PALO ALTO — DeepInfra, a cloud platform for high-throughput AI inference, has landed $107 million in Series B funding to scale its inference cloud and global capacity. Processing nearly five trillion tokens per week, DeepInfra enables enterprises and scaleups to run open-source and agent-driven AI workloads with improved cost, performance and security.
Developed by the team behind the popular messenger app, imo, which has scaled across more than 200 million users globally, DeepInfra’s latest round is co-led by 500 Global and Georges Harik, one of Google’s earliest engineers, with participation from A.Capital Ventures, Crescent Cove, Felicis, NVIDIA, Peak6, Samsung Next, Supermicro and Upper90.
“When we launched nearly four years ago, we believed inference would become the dominant driver of enterprise AI workloads – and we are now at this inflection point,” said Nikola Borisov, co-founder and CEO, DeepInfra. “What’s happening now is incredibly exciting – open-source models are rapidly reaching parity with proprietary systems, unlocking a new wave of innovation at a fraction of the cost and enabling widespread adoption. At the same time, agent-based systems are driving continuous, high-volume demand. Inference is no longer a thin layer – it’s the system constraint that will define the majority of workloads. Most cloud platforms weren’t built for this always-on, distributed model, so we built DeepInfra from the ground up to deliver better economics, performance, and security.”
The investment reflects 500 Global’s portfolio thesis across the AI stack. The firm’s conviction is that infrastructure will be as defining a category as the models themselves.
“Demand for AI is causing every layer of the AI stack to innovate, and inference is no exception. In the agentic age, new workflows are arising on a rapid basis, as evidenced recently by OpenClaw and AutoResearch. Enterprises and developers building with open source and agent-driven AI need infrastructure that was designed to be flexible, fast and reliable. We backed DeepInfra because, in our assessment, this team has already proven they can build and operate distributed systems at global scale, and because we believe purpose-built inference infrastructure will be fundamental to the next phase of AI as compute was to the last,” said Tony Wang, Managing Partner, 500 Global.

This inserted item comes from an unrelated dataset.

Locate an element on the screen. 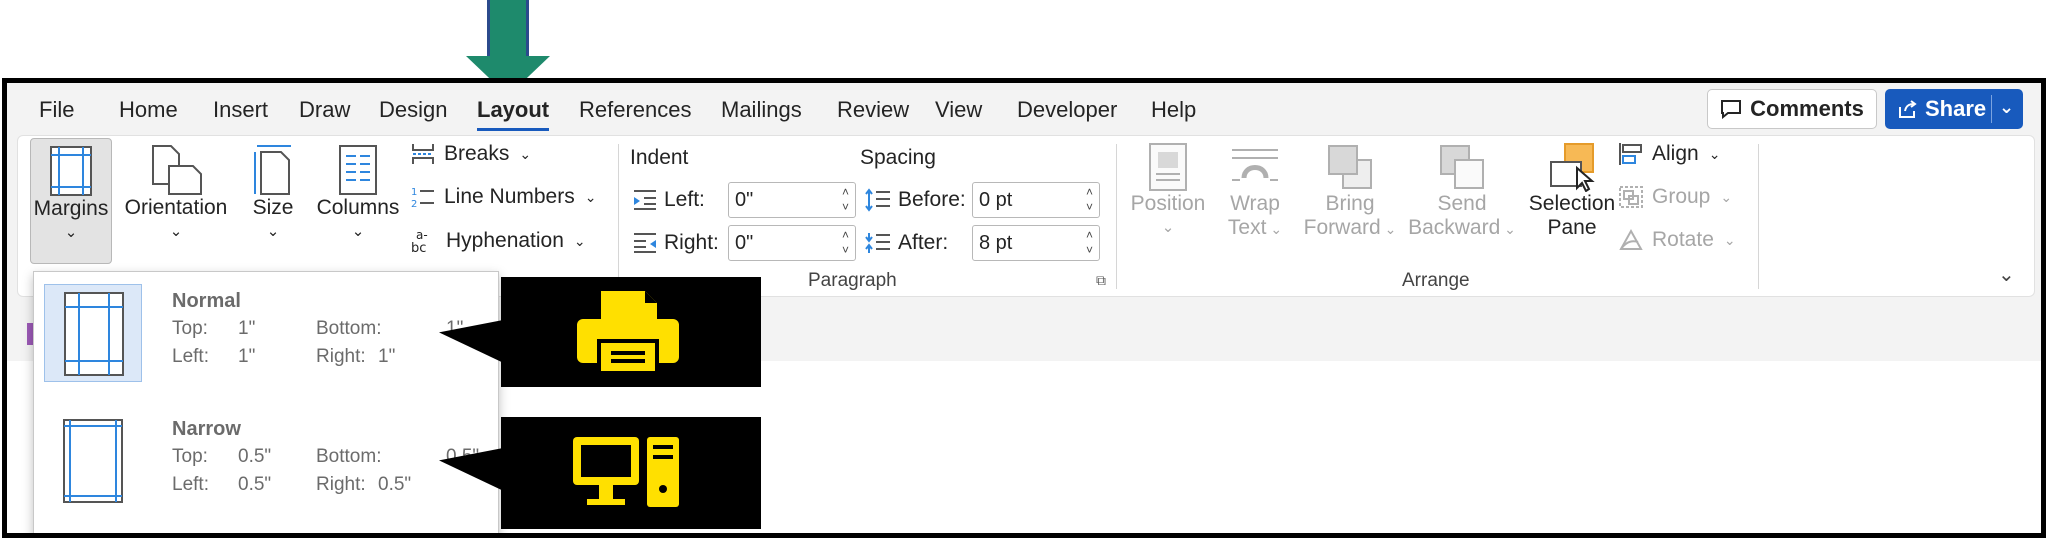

DeepInfra is an early infrastructure collaborator in NVIDIA’s open AI ecosystem, supporting Nemotron models, NemoClaw agent framework, and the NVIDIA Dynamo inference software. As NVIDIA advances the Nemotron family of open-source models and agent-based systems like OpenClaw drive increased inference demand, DeepInfra is one of the vendors providing the infrastructure layer for these systems in production. The platform supports more than 190 open-source models through OpenAI-compatible APIs and offers a fully managed, enterprise-ready environment with built-in security, including zero data retention and SOC 2 and ISO 27001 certification.
“DeepInfra gives us access to best-in-class models with the reliability and speed we need to ship. The performance speaks for itself. They help us keep up with the pace of innovation in this space,” said Jesse Proudman, president and CTO, Venice AI.